A new study from Britain reveals that one-third of people with dementia feel let down by their local communities.
However, by transforming themselves into dementia-friendly communities, cities and towns can help dementia sufferers feel less like a burden and more a part of local life.
An unfortunate trend, more and more dementia sufferers feel trapped in their own homes.
According to research from the Alzheimer’s Society, 35% of people with dementia leave their homes once a week. What’s more, about 10% go out only once a month.
People with dementia stay home because they feel like a burden to their communities. In turn, they become less independent, and their quality of life suffers. This leads to more and more health issues that land them in care facilities.
Over 35 million people in the world have dementia. Alzheimer’s Disease International projects that this number will nearly double every 20 years. With dementia cases on the rise worldwide, the importance of early intervention and community understanding of dementia has never been greater.
In an effort to help people with dementia feel more included, cities and towns are transitioning to dementia-friendly communities.
Essentially, these communities make a promise through words and actions to understand, respect and support the unique needs of people with dementia. The hope is that these individuals will feel more a part of their community and contribute more of their unique talents and skills.
As an example of what dementia-friendly communities can do, Bruges, Belgium, maintains a database of people with dementia in case one of them goes missing. They also have a local choir made up of people with dementia. Many stores have trained their employees to deal with dementia patients and display signs letting customers know the store is dementia-friendly.

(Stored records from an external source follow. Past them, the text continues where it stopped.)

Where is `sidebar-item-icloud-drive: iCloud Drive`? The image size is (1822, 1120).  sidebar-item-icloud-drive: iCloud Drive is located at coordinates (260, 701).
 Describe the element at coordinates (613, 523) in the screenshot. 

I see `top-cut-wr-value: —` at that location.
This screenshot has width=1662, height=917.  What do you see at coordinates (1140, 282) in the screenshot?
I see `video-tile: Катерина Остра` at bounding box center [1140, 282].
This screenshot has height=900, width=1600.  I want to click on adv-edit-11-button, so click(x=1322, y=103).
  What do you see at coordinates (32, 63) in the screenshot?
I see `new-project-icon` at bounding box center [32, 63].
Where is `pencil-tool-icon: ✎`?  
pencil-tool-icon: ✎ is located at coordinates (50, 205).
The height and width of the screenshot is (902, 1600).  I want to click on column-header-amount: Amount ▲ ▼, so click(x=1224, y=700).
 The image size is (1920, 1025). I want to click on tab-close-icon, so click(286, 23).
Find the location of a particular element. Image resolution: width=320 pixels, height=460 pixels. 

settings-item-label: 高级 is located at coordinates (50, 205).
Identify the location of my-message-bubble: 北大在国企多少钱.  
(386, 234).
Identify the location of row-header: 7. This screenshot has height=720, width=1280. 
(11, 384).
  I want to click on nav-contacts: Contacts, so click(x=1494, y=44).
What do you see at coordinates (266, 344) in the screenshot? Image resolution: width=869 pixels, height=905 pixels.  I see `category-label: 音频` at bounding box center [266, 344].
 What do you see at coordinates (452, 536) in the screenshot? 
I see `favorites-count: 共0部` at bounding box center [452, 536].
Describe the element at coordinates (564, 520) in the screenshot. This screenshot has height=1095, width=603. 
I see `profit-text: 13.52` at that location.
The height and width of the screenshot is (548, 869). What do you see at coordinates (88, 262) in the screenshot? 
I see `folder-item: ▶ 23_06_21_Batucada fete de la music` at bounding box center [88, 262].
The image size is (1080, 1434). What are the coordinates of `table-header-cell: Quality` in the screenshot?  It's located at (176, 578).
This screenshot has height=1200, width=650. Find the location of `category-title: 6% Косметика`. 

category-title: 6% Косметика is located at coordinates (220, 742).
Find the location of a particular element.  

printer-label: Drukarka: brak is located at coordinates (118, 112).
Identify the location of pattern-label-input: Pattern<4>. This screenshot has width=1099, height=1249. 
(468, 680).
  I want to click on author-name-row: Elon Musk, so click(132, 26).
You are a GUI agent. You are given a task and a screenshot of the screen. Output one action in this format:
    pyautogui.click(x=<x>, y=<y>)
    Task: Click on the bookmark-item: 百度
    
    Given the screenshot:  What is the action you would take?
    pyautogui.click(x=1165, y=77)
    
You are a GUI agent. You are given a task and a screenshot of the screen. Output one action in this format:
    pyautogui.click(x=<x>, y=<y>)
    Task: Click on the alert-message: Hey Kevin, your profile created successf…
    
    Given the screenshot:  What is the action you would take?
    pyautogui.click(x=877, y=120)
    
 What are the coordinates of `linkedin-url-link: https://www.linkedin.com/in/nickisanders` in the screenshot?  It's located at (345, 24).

Comprised of community groups and individuals, Minnesota’s ACT on Alzheimer’s organization aims to make communities more dementia-friendly. It’s developed an online toolkit to help towns assess problems that dementia residents face and devise solutions. This could mean better training for sales people or drivers of public transportation. It could also mean educating police and first-responders. Overall, the goal is to raise awareness of dementia and diminish the stigma of this disease.
Building a dementia-friendly community takes collaboration, investment and time. It involves health services, social services, law enforcement, local government, charities and volunteer groups. It also involves individuals listening, showing respect and offering a helping hand. As efforts in Bruges and the Twin Cities show, it can be done.
Even small steps, such as training store employees to be more tolerant or bus drivers to recognize passengers with dementia, can make a difference. Public or self-education on the unique needs of dementia residents can impart a better understanding of the symptoms and diminish the stigma associated with this disease.
Each of these steps can build into broader community efforts.
Enhancing quality of life for the ever-expanding population of adults with dementia can lower costs for the community as a whole. In the U.S., costs for Alzheimer’s patients are high, but the costs aren’t just monetary.
Having that community support in place for dementia patients can be therapeutic in and of itself. They’ll feel welcomed, listened to and respected, which can improve their overall health. That helps stave off or prevent health issues or the need for long-term care.
It also inspires people with dementia to remain a part of the life around them, and their contribution benefits us all.